Klaus Fischer (born 27 December 1949) is a German former professional footballer and coach. He was a key player on the West Germany national team that lost the 1982 World Cup final to Italy. As a forward, he was noted for his bicycle kicks, and scored a spectacular overhead kick equalizer in extra-time of a 1982 World Cup semi-final against France.

Club career
Fischer was born in Kreuzstraßl, near Lindberg (Bayerischer Wald) in the district of Regen.

He moved from SC Zwiesel to TSV 1860 Munich in 1968 and made 535 Bundesliga appearances for 1860 Munich, FC Schalke 04, 1. FC Köln and VfL Bochum. With Schalke 04 he won the German Cup in 1972. Schalke 04 were one of the clubs involved in a bribery scandal in season 1970–71 of the Bundesliga. As one of the players involved, Fischer initially received a ban for life, but this punishment was later reduced to a one-year league ban and a five-year ban from national team eligibility.
━━━━
__Problem set__.
A: Set down part of the Klaus Fischer passage word for word, everything from "Klaus Fischer (born" down to "semi-final against France.".
B: Turn the paragraph of the Klaus Fischer passage that opens "He moved from SC Zwiesel" into a short bulleted list that keeps its main facts.
Rely only on the Klaus Fischer passage for everything here.

__Source excerpt__.
━━━━
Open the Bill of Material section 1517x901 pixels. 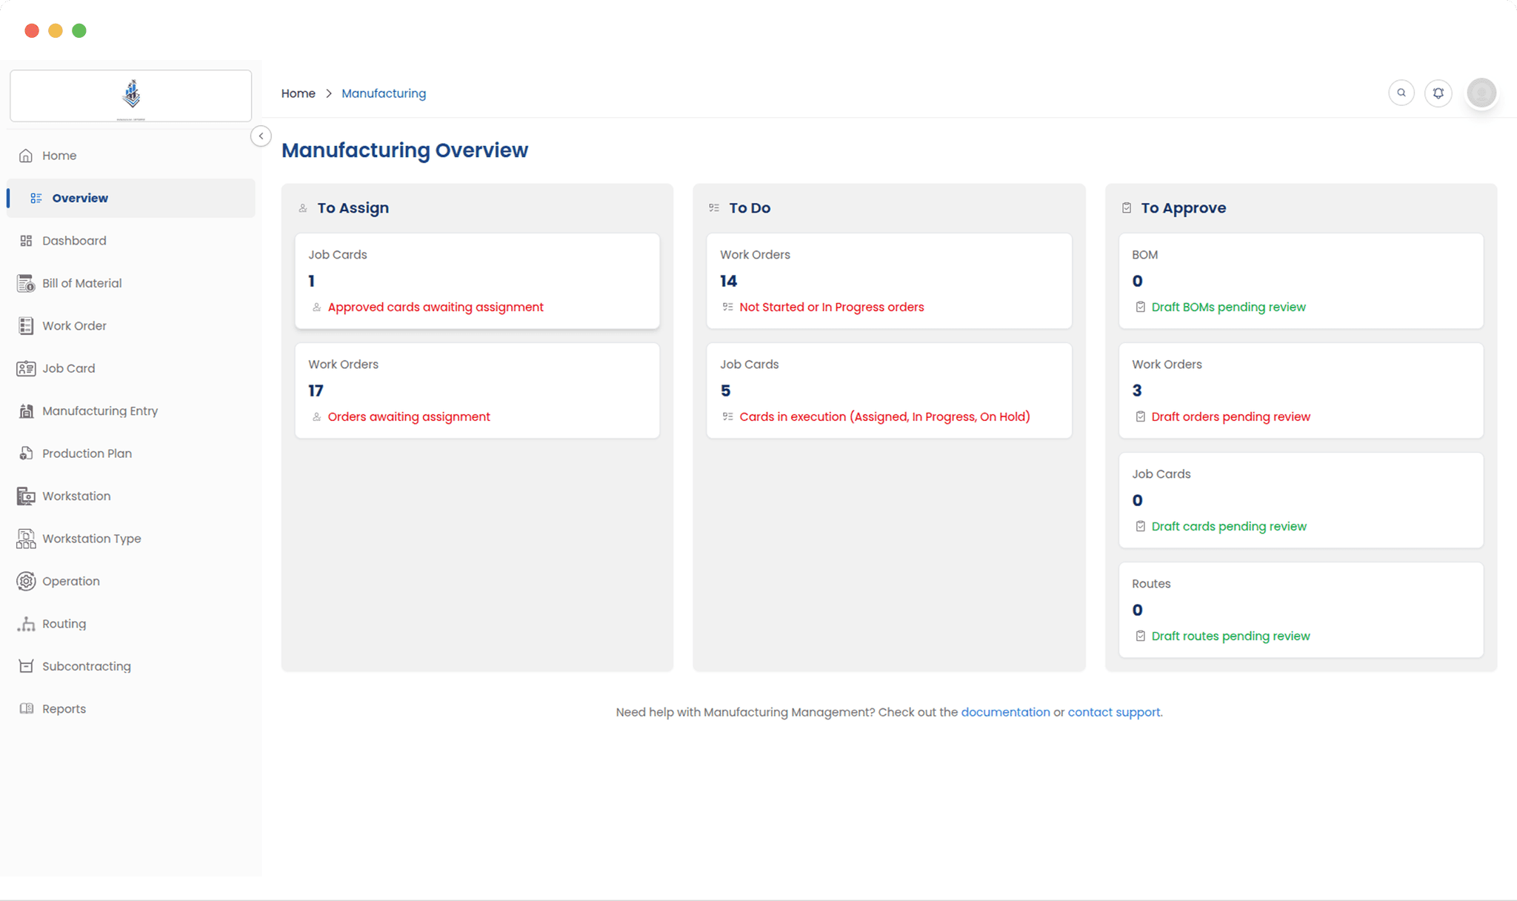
━━━━
__Solutions per task__.
A:
Klaus Fischer (born 27 December 1949) is a German former professional footballer and coach. He was a key player on the West Germany national team that lost the 1982 World Cup final to Italy. As a forward, he was noted for his bicycle kicks, and scored a spectacular overhead kick equalizer in extra-time of a 1982 World Cup semi-final against France.

B:
- Moved from SC Zwiesel to TSV 1860 Munich in 1968.
- Made 535 Bundesliga appearances for 1860 Munich, FC Schalke 04, 1. FC Köln and VfL Bochum.
- Won the German Cup with Schalke 04 in 1972.
- Was one of the players involved in the 1970–71 Bundesliga bribery scandal, which included Schalke 04.
- Was first banned for life. The ban was later cut to one year from the league and five years from national team eligibility.